▶ ABOUT THIS EXERCISE
Although the records contain pictures, print none of them; print exactly the lines from the one with "Comment (176, 1854)" through the last line.

▶ MATERIAL SUPPLIED
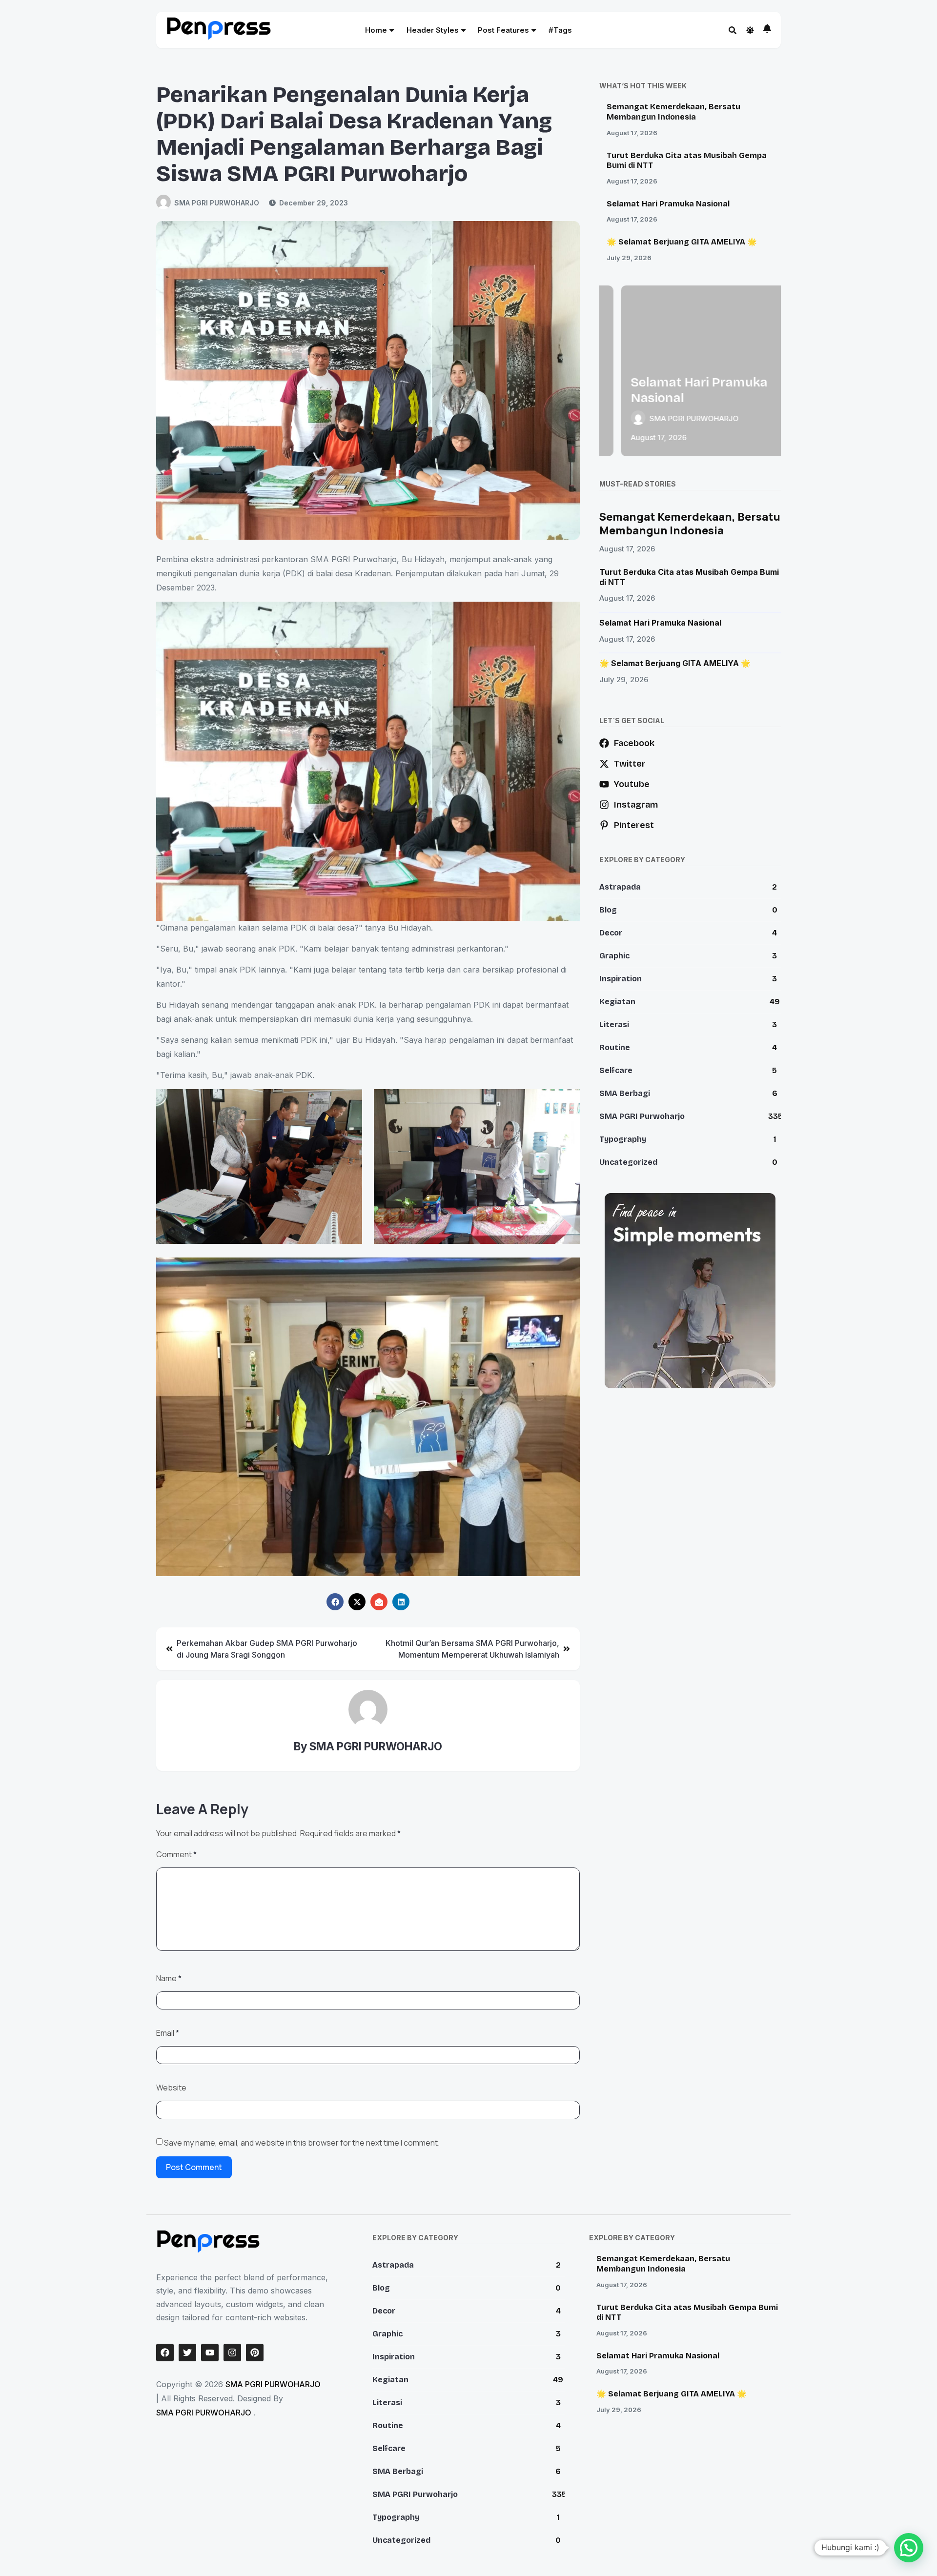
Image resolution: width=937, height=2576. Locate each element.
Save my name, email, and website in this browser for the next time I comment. (302, 2143)
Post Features (503, 30)
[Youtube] (210, 2352)
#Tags (560, 30)
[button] (908, 2547)
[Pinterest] (255, 2352)
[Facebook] (165, 2352)
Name (169, 1978)
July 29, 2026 (629, 258)
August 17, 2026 (632, 133)
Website (171, 2087)
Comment (176, 1854)
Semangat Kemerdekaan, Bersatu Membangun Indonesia (673, 112)
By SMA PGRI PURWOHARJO (368, 1746)
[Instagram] (232, 2352)
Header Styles (433, 30)
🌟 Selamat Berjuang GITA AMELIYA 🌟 (682, 241)
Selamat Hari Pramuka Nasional (668, 203)
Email (167, 2033)
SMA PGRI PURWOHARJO (216, 203)
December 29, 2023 (313, 203)
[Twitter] (187, 2352)
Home (376, 30)
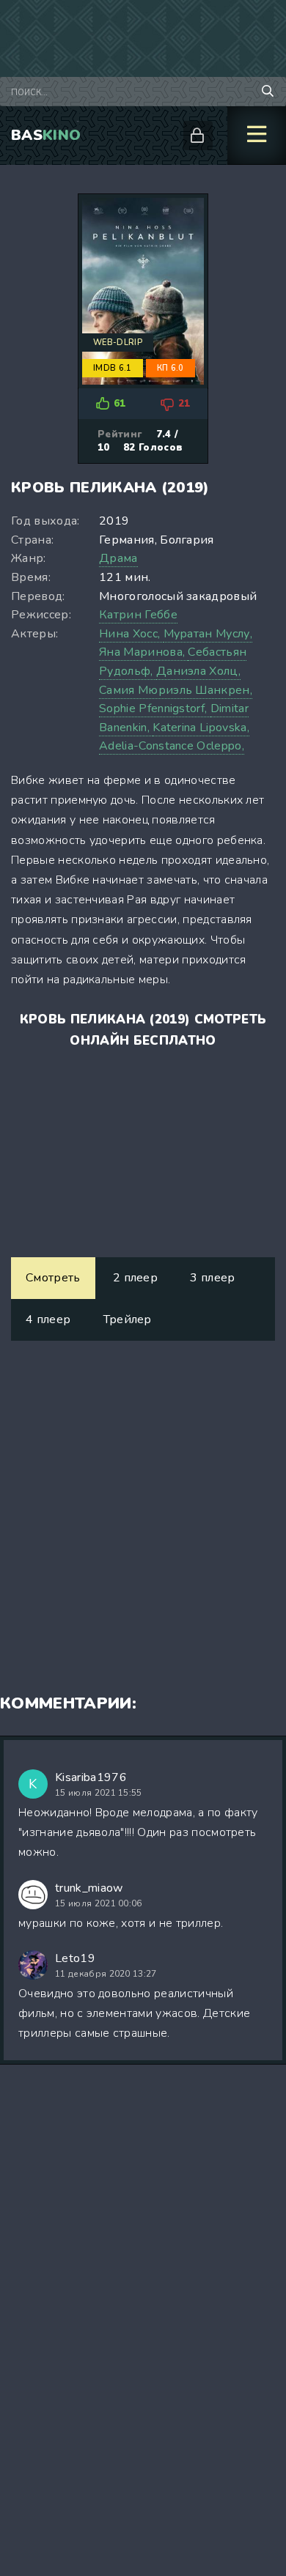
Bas (46, 135)
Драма (118, 558)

▶ ANSWER TO THE EXERCISE
Comment (176, 1854)
Semangat Kemerdekaan, Bersatu Membangun Indonesia (673, 112)
By SMA PGRI PURWOHARJO (368, 1746)
[Instagram] (232, 2352)
Header Styles (433, 30)
🌟 Selamat Berjuang GITA AMELIYA 🌟 (682, 241)
Selamat Hari Pramuka Nasional (668, 203)
Email (167, 2033)
SMA PGRI PURWOHARJO (216, 203)
December 29, 2023 (313, 203)
[Twitter] (187, 2352)
Home (376, 30)
Bas (46, 135)
Драма (118, 558)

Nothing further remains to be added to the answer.